12 PM | 03 Ago

Rafael Azcona

 

 

 

  

Nadie en el cine europeo ha dialogado como este guionista, eso se debe a que usaba el calzado adecuado. Logró el equilibrio perfecto entre la visión más tierna y desgraciada de la gente y su determinación fue inexorable hasta sus últimos días.Reproducimos el daguerrotipo de Manuel Vicent del diario El Pais.

 

Como muchos hombres enteros, que se definen por sus zapatos, Rafael Azcona los usaba muy resistentes, cómodos y apropiados para el barro, aunque los zapatos de Azcona eran de una marca especial: habían salido de fábrica preparados para no pisar ninguna mierda ni tener que meterse en charcos innecesarios. La calle, los bares, pensiones, fondas de estación, fiestas de pueblo, las bodas y entierros constituían su ruta natural, pero tampoco desdeñaba adentrarse en el laberinto de El Corte Inglés, adonde Azcona acudía a menudo, como quien va al acuario o al zoológico a estudiar el comportamiento de ciertos animales de clase media excitados ante un cúmulo de cacharros. Azcona tenía una mirada fotográfica y el oído extremadamente desarrollado para captar el sonido auténtico de las palabras que emite la gente subalterna cuando se mueve en su propio medio. Si nadie en el cine europeo ha dialogado como este guionista, eso se debe a que usaba los zapatos adecuados. Siempre miraba dónde ponía el pie. Tal vez esa lección la había aprendido una noche oscura en Ibiza cuando volvía a casa en bicicleta después de una fiesta y llevado por la emoción poética le dio por levantar los ojos hacia las constelaciones y se dio un batacazo. Una y no más. Había que dejar las estrellas en su sitio allá arriba y poner la metafísica al nivel de las hormigas.

La Roma de los años sesenta le enseñó que a este mundo se había venido simplemente a gozar de la vida y no a atormentarse

Rafael Azcona decía que la gran comedia en el cine italiano murió el día en que los guionistas se hicieron ricos y dejaron de ir en autobús. Dispuesto a no morir como creador, él despreció siempre el taxi e incluso el automóvil de los amigos que se ofrecían a llevarlo a casa a la salida del restaurante. Cuando a cada uno de los comensales el aparcacoches le acercaba el Audi, el Mercedes o el BMW, Azcona se despedía del grupo en la acera blandiendo con orgullo de resistente el bonobús de jubilado y se dirigía a la parada. En este sentido su determinación fue inexorable hasta sus últimos días. Parecía que le iba la vida con ello. Tal vez porque en su tiempo, en Logroño donde nació, los taxis se tomaban para cosas muy serias, casi siempre graves, por ejemplo, para ir a hacer testamento o para llevar a un familiar al hospital a operarse de vesícula o de algo peor.

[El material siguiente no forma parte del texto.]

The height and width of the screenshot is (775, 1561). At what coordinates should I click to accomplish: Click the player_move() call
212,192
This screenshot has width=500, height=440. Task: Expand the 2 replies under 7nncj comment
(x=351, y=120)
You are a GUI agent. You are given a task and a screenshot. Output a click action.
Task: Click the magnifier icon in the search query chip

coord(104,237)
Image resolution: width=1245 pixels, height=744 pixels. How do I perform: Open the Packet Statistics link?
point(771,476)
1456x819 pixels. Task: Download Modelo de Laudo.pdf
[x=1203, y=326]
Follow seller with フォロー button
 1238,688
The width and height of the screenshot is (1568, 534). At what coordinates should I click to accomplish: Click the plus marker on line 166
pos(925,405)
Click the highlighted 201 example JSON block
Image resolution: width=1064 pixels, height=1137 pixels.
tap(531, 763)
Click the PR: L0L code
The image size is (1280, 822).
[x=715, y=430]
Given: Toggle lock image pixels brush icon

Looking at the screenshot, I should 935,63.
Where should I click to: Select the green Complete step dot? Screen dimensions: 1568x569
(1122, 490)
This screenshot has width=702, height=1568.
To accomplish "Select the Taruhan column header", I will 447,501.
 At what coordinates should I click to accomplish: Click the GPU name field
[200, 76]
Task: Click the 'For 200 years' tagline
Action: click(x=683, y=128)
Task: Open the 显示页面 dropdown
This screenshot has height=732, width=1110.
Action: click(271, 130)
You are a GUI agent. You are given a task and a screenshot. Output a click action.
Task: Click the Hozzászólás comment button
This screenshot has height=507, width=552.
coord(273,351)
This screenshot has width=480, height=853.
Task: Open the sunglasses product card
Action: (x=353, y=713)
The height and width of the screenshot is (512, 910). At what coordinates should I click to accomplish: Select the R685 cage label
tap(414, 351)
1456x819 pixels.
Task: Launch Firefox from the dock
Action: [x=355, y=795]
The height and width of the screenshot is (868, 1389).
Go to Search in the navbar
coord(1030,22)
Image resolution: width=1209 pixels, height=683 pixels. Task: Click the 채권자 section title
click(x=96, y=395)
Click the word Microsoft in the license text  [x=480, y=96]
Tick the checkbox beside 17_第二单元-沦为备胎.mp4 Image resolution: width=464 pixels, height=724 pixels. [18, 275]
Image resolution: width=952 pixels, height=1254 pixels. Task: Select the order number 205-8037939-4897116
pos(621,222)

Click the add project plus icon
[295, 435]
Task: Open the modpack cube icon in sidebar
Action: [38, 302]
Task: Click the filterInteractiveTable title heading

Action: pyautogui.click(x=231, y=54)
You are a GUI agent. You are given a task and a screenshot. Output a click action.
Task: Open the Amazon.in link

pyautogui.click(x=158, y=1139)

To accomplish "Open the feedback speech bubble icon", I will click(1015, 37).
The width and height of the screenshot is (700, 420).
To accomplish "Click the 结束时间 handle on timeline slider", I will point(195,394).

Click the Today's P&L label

Nunca contó un chiste, pero no decía nada que no fuera sorprendente y divertido. Nadie veía lo que él veía. Azcona tenía el don de convertir lo cotidiano en surrealista y por muy extraña que fuera su salida, al final llegabas a la conclusión de que tenía razón y que te acababa de mostrar el revés del espejo. Antes de volver a casa a pie o en autobús, en la sobremesa con los amigos, había desmitificado el amor, la patria, Dios, la iglesia, la política, el dinero, el ejército, los banqueros, los obispos, todo con ejemplos y datos concretos, inapelables, sin retórica alguna, sólo con la ayuda de un par de orujos. De ese río turbulento y embarrado que arrastra a personas, perros y enseres por la vida Azcona con su criba siempre sacaba una pepita de oro, que no era otra cosa que el placer de la carcajada. No tenía el gen de la envidia y le ponían muy nervioso los elogios. Enseguida cambiaba de conservación.

No creía en las grandes palabras. ¿El amor? El amor iguala al magnate y al fontanero. Si la doméstica desprecia al fontanero cuando va a una casa a desatascar el retrete su sufrimiento es idéntico al que experimenta el millonario si una modelo maravillosa lo desdeña. Y al revés. El placer sexual que procura la pasión amorosa nace de un calambre idéntico para ricos y pobres, porque si resulta que Bill Gates lo pasa mejor que uno cuando eyacula, habría que ir pensando en pegarse un tiro.

Rafael Azcona se quedó con las ganas de crear una asociación con todos los novios perjudicados por Frank Sinatra. Él veía que en un local a media luz los novios se acariciaban; de pronto sonaba la voz de Sinatra y las parejas se ponían tiernas, desprotegidas, a merced de su melodía y decidían casarse. Luego, una vez casados, volvían a poner el disco y ya no era lo mismo. Azcona creía que un buen abogado norteamericano le hubiera sacado una pasta al cantante, tan hormonal, por daños y perjuicios.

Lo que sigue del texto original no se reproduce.